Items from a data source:
+++++

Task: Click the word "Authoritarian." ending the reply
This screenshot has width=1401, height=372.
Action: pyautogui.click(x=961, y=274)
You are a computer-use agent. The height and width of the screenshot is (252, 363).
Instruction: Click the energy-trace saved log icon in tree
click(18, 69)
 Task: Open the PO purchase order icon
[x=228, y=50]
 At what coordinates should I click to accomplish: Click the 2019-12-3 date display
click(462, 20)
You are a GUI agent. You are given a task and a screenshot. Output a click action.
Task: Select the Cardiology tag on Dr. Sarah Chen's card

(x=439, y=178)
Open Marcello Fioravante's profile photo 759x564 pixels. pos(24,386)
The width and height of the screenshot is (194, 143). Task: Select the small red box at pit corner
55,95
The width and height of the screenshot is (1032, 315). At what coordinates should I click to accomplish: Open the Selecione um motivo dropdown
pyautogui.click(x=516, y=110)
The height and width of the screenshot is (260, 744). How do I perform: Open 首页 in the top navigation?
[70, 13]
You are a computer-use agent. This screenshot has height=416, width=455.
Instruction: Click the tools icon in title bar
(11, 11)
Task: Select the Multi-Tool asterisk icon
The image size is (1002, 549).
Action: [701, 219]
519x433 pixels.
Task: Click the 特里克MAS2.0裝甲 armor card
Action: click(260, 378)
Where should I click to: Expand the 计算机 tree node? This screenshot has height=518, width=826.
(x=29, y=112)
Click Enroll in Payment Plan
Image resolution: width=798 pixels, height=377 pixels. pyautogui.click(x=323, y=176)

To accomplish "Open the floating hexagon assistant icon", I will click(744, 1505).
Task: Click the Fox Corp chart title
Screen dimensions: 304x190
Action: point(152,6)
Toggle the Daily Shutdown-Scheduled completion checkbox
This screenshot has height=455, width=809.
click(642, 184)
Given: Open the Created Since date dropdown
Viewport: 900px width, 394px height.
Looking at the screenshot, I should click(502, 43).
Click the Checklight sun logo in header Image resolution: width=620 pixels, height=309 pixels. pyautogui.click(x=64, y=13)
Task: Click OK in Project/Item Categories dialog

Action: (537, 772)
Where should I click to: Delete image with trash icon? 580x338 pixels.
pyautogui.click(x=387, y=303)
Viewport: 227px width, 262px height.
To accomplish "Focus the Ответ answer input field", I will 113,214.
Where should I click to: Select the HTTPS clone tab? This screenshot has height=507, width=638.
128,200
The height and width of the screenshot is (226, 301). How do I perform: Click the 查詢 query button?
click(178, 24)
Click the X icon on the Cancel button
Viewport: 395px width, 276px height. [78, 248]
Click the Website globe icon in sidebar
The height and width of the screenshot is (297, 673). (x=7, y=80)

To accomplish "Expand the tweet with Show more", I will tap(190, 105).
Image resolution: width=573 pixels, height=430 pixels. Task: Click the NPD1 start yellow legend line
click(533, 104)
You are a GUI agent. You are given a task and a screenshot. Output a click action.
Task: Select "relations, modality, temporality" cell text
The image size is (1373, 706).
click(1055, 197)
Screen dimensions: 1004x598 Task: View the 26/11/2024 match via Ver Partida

+++++

### REQUIRED WORK
In full and without alteration, copy the entries.

### RESPONSE AREA
Task: Click the word "Authoritarian." ending the reply
This screenshot has width=1401, height=372.
Action: pyautogui.click(x=961, y=274)
You are a computer-use agent. The height and width of the screenshot is (252, 363).
Instruction: Click the energy-trace saved log icon in tree
click(18, 69)
 Task: Open the PO purchase order icon
[x=228, y=50]
 At what coordinates should I click to accomplish: Click the 2019-12-3 date display
click(462, 20)
You are a GUI agent. You are given a task and a screenshot. Output a click action.
Task: Select the Cardiology tag on Dr. Sarah Chen's card

(x=439, y=178)
Open Marcello Fioravante's profile photo 759x564 pixels. pos(24,386)
The width and height of the screenshot is (194, 143). Task: Select the small red box at pit corner
55,95
The width and height of the screenshot is (1032, 315). At what coordinates should I click to accomplish: Open the Selecione um motivo dropdown
pyautogui.click(x=516, y=110)
The height and width of the screenshot is (260, 744). How do I perform: Open 首页 in the top navigation?
[70, 13]
You are a computer-use agent. This screenshot has height=416, width=455.
Instruction: Click the tools icon in title bar
(11, 11)
Task: Select the Multi-Tool asterisk icon
The image size is (1002, 549).
Action: [701, 219]
519x433 pixels.
Task: Click the 特里克MAS2.0裝甲 armor card
Action: click(260, 378)
Where should I click to: Expand the 计算机 tree node? This screenshot has height=518, width=826.
(x=29, y=112)
Click Enroll in Payment Plan
Image resolution: width=798 pixels, height=377 pixels. pyautogui.click(x=323, y=176)

To accomplish "Open the floating hexagon assistant icon", I will click(744, 1505).
Task: Click the Fox Corp chart title
Screen dimensions: 304x190
Action: point(152,6)
Toggle the Daily Shutdown-Scheduled completion checkbox
This screenshot has height=455, width=809.
click(642, 184)
Given: Open the Created Since date dropdown
Viewport: 900px width, 394px height.
Looking at the screenshot, I should click(502, 43).
Click the Checklight sun logo in header Image resolution: width=620 pixels, height=309 pixels. pyautogui.click(x=64, y=13)
Task: Click OK in Project/Item Categories dialog

Action: (537, 772)
Where should I click to: Delete image with trash icon? 580x338 pixels.
pyautogui.click(x=387, y=303)
Viewport: 227px width, 262px height.
To accomplish "Focus the Ответ answer input field", I will 113,214.
Where should I click to: Select the HTTPS clone tab? This screenshot has height=507, width=638.
128,200
The height and width of the screenshot is (226, 301). How do I perform: Click the 查詢 query button?
click(178, 24)
Click the X icon on the Cancel button
Viewport: 395px width, 276px height. [78, 248]
Click the Website globe icon in sidebar
The height and width of the screenshot is (297, 673). (x=7, y=80)

To accomplish "Expand the tweet with Show more", I will tap(190, 105).
Image resolution: width=573 pixels, height=430 pixels. Task: Click the NPD1 start yellow legend line
click(533, 104)
You are a GUI agent. You are given a task and a screenshot. Output a click action.
Task: Select "relations, modality, temporality" cell text
The image size is (1373, 706).
click(1055, 197)
Screen dimensions: 1004x598 Task: View the 26/11/2024 match via Ver Partida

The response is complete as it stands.